→ **Elenco delle consegne**:
A – Ripeti parola per parola il passo del brano sull'accordo di Doha che va da "Ma è impossibile" fino a "mai combattuta dall’America." compreso.
B – Elenca tutte le espressioni che il brano sull'accordo di Doha riporta tra virgolette.

→ **Brano del documento**:
----------------------------------------
Un destino davvero beffardo ha voluto che la notizia dell’anno venisse oscurata dall’emergenza da Covid-19.
Ma è impossibile non cogliere la rilevanza dell’accordo di pace siglato sabato a Doha dai rappresentanti americani e da quello che il documento stesso menziona, per riferirsi alla controparte talebana, come “Emirato Islamico dell’Afghanistan”. Un pezzo di carta con il quale si avvia a conclusione la guerra più lunga – 19 anni e un bilancio di 3.500 morti tra i militari Usa e quelli di mezzo mondo (Italia inclusa) schierati laggiù – mai combattuta dall’America.
Vorremmo chiuderla così, questa riflessione: salutando la fine di un conflitto le cui cronache hanno scandito la gran parte della nostra vita adulta.
Il problema è che sabato non si è abbassato solo il sipario di una guerra di cui molti, a partire dal popolo americano, non coglievano più il senso. Il vero problema è che è anche ufficialmente terminata, in modo a dir poco imbarazzante, una vera e propria epoca: quella cominciata nel 2001 con la strage delle Torri Gemelle e proseguita con quella che fu subito definita dal governo americano del tempo la “guerra al terrore”.
Chi ha qualche capello in bianco in più non farà fatica a ricordare la fibrillazione che pervase il mondo intero incollato ai teleschermi che trasmettevano da New York la diretta dell’attentato più devastante mai messo a segno nella storia del terrorismo. Si ricorderà anche del nome divenuto istantaneamente l’epitome del nuovo male da sradicare: Osama bin Laden. L’intervento militare nel rifugio afghano del capo di al Qa’ida che l’America approntò, avviò e portò a conclusione in tempi record abbattendo il mostro talebano fu accompagnato, anche questo lo rammentiamo bene, da un dibattito globale le cui coordinate sono da rinvenirsi nel bestseller di Samuel P. Huntington, “Lo scontro di civiltà”.
----------------------------------------
Estratti da un dataset
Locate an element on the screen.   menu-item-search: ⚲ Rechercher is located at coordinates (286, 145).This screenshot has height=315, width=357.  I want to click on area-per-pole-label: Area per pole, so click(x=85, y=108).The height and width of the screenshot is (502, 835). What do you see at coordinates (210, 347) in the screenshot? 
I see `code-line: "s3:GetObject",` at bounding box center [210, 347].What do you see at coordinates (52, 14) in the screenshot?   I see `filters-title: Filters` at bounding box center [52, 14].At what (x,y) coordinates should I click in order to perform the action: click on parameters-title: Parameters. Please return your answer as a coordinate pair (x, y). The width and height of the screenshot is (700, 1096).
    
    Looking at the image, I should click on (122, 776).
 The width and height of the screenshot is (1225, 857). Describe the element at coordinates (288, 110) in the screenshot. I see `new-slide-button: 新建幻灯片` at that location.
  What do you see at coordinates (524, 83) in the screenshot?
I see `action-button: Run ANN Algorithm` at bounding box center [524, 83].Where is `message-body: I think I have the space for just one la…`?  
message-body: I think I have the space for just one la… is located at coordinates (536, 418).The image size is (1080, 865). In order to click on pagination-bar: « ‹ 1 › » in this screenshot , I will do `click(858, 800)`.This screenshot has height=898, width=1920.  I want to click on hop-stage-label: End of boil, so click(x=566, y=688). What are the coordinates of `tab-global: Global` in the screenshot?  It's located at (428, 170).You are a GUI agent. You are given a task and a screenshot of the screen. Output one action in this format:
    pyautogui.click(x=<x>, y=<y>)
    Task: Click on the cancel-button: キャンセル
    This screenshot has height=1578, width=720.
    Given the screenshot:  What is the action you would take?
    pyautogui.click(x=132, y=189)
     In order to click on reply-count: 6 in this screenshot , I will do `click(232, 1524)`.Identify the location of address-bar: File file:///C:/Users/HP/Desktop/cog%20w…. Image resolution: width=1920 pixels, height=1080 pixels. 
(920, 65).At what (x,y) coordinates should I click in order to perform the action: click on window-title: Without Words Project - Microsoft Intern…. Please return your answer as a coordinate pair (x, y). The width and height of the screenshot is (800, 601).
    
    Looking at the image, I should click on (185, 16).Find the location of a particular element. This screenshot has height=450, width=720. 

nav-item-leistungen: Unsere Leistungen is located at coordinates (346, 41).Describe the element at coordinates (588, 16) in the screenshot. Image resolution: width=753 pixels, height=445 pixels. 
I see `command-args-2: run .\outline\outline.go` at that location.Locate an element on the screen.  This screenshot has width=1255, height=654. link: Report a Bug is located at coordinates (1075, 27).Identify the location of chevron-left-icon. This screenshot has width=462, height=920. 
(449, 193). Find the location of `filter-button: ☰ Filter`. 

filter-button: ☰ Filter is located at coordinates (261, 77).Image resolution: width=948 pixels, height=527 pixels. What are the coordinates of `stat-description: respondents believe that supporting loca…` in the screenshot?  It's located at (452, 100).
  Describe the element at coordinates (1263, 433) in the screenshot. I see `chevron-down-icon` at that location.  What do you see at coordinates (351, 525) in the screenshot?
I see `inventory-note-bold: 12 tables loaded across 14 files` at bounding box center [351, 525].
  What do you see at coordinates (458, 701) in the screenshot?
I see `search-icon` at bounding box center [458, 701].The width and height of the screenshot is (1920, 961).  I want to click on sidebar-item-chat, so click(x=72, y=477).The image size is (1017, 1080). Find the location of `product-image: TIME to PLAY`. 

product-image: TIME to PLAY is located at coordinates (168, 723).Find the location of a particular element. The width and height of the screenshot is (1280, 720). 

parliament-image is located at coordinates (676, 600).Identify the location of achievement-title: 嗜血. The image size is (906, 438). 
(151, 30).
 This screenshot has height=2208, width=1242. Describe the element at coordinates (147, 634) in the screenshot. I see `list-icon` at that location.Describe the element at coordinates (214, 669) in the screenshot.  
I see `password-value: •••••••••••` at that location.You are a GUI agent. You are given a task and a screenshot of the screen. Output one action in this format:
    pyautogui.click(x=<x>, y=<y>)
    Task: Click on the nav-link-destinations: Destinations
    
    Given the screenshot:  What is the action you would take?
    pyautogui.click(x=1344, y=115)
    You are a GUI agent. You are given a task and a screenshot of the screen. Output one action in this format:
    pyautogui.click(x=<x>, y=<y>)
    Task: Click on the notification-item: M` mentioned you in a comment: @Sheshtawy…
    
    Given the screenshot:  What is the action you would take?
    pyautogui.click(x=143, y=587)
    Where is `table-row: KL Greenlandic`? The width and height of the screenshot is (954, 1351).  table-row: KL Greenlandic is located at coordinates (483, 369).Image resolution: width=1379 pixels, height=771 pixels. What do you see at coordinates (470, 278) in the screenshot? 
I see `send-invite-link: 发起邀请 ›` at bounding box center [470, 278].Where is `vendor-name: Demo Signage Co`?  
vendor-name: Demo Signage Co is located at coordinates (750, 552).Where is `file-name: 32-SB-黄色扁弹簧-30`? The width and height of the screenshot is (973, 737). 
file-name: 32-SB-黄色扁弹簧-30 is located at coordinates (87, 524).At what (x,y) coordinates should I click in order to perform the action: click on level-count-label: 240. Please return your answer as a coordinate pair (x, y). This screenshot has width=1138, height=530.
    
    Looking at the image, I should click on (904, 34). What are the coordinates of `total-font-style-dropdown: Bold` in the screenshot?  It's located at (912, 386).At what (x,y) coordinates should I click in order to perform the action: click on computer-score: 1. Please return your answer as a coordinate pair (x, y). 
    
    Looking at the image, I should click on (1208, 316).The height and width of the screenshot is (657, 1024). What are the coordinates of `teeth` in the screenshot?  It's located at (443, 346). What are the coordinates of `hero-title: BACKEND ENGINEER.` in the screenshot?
----------------------------------------
→ **Risposte all'esercizio**:
A –
Ma è impossibile non cogliere la rilevanza dell’accordo di pace siglato sabato a Doha dai rappresentanti americani e da quello che il documento stesso menziona, per riferirsi alla controparte talebana, come “Emirato Islamico dell’Afghanistan”. Un pezzo di carta con il quale si avvia a conclusione la guerra più lunga – 19 anni e un bilancio di 3.500 morti tra i militari Usa e quelli di mezzo mondo (Italia inclusa) schierati laggiù – mai combattuta dall’America.

B –
"Emirato Islamico dell'Afghanistan"
"guerra al terrore"
"Lo scontro di civiltà"